Stored records >>
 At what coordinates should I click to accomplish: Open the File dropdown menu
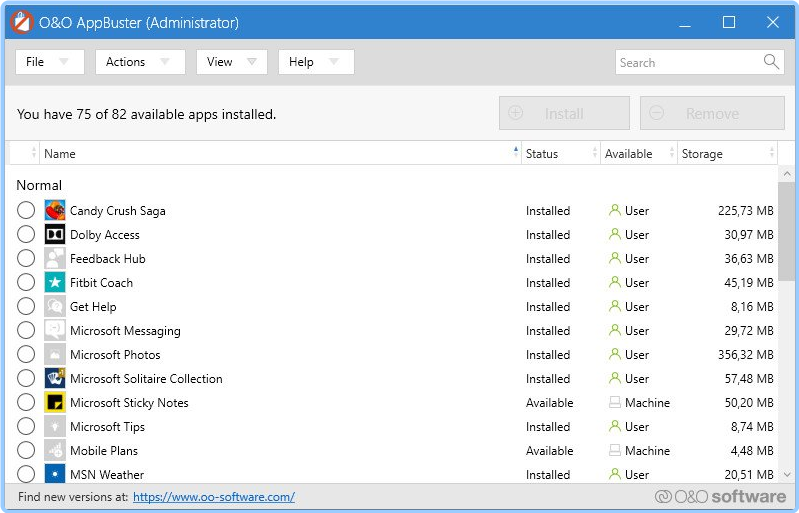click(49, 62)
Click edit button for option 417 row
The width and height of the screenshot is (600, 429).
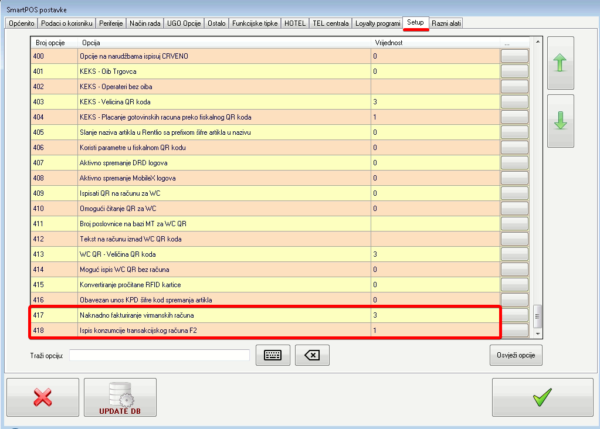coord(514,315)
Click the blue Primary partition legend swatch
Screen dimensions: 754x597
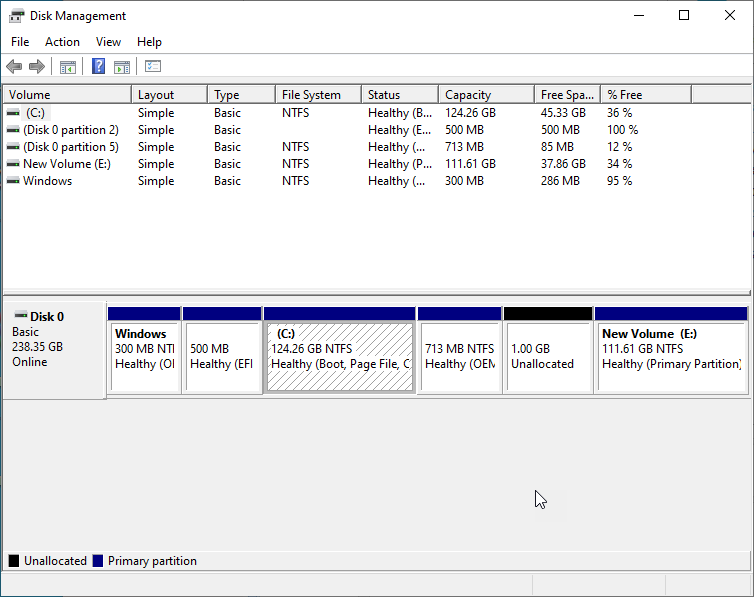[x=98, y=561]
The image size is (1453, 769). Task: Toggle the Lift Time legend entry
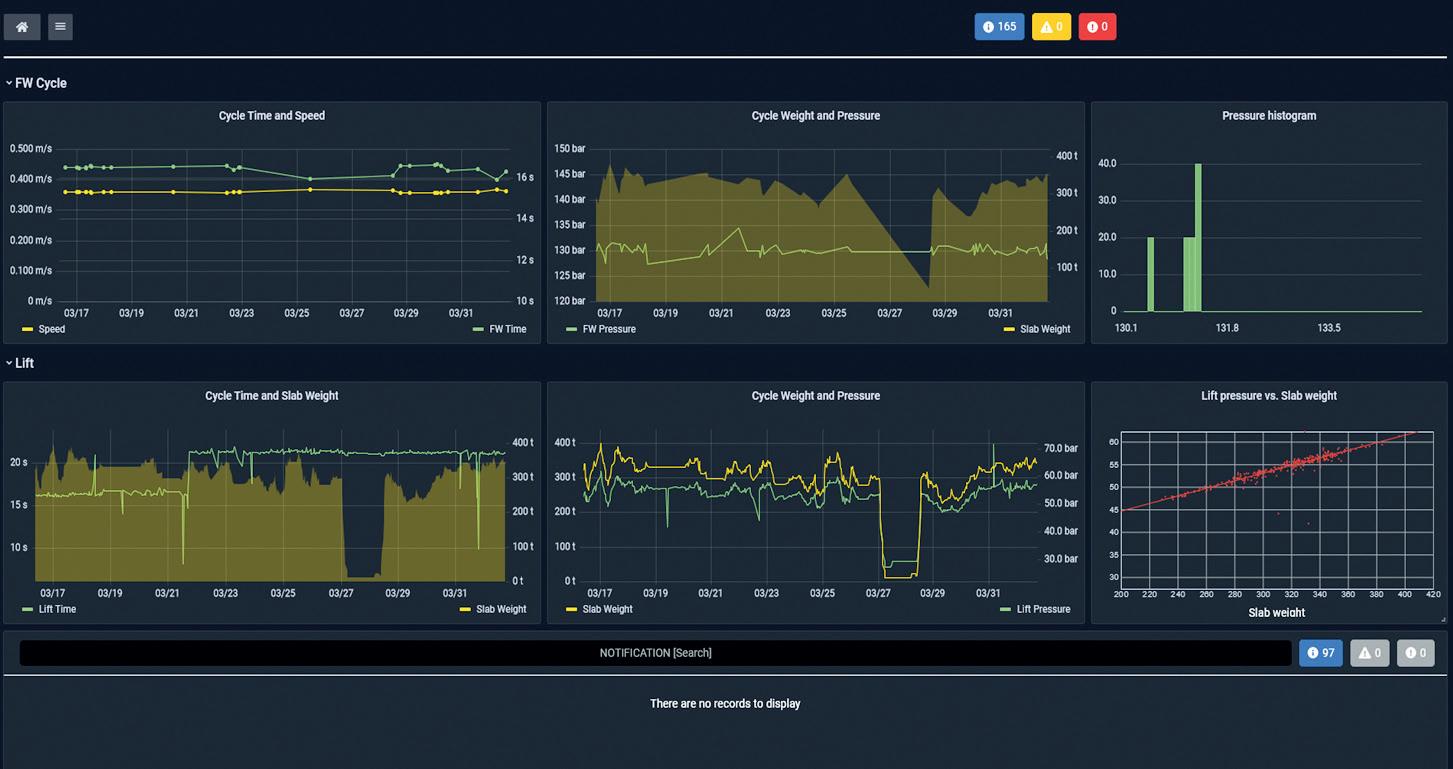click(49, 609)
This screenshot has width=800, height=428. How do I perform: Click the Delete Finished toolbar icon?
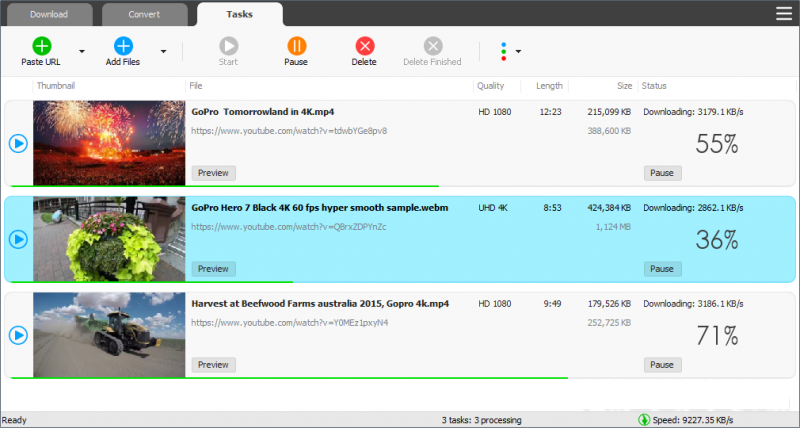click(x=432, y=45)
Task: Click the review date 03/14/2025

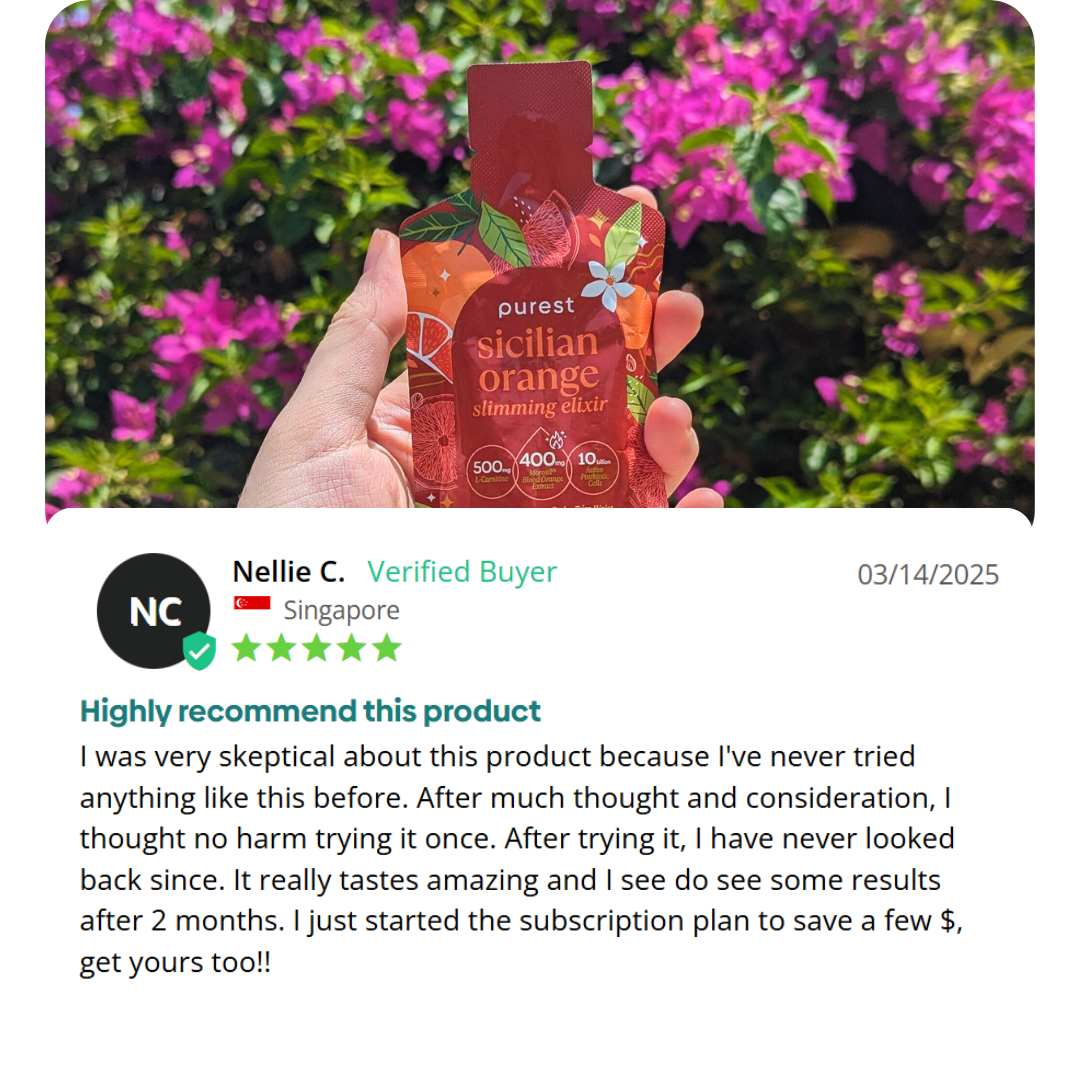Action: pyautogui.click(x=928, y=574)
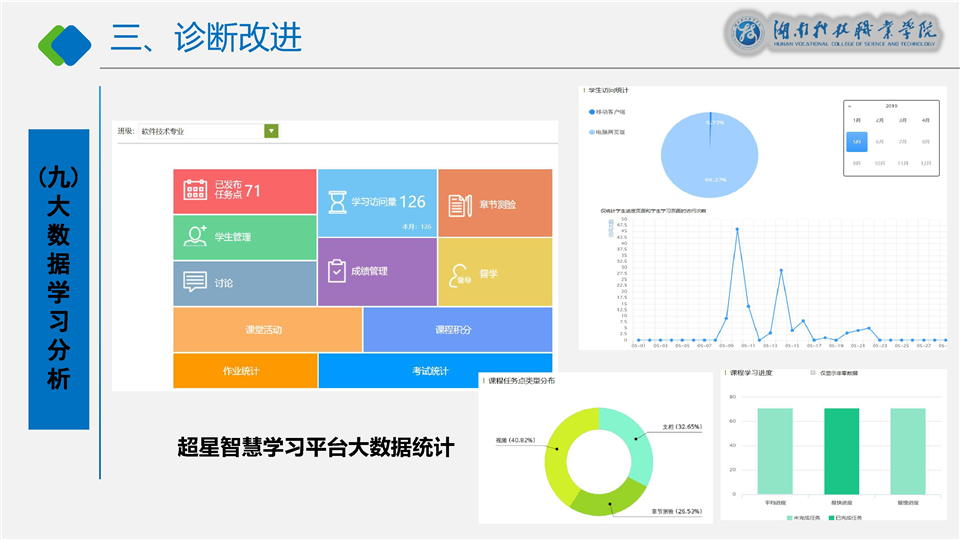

Task objective >>
Restate word for word only the lines that run from the line holding "The image size" to the end of the data, both ends kept, leaving every picture out.

Result for this exercise >>
The image size is (1453, 769). Task: Toggle the Lift Time legend entry
click(49, 609)
This screenshot has width=800, height=428. How do I perform: Click the Delete Finished toolbar icon?
click(x=432, y=45)
Task: Click the review date 03/14/2025

Action: pyautogui.click(x=928, y=574)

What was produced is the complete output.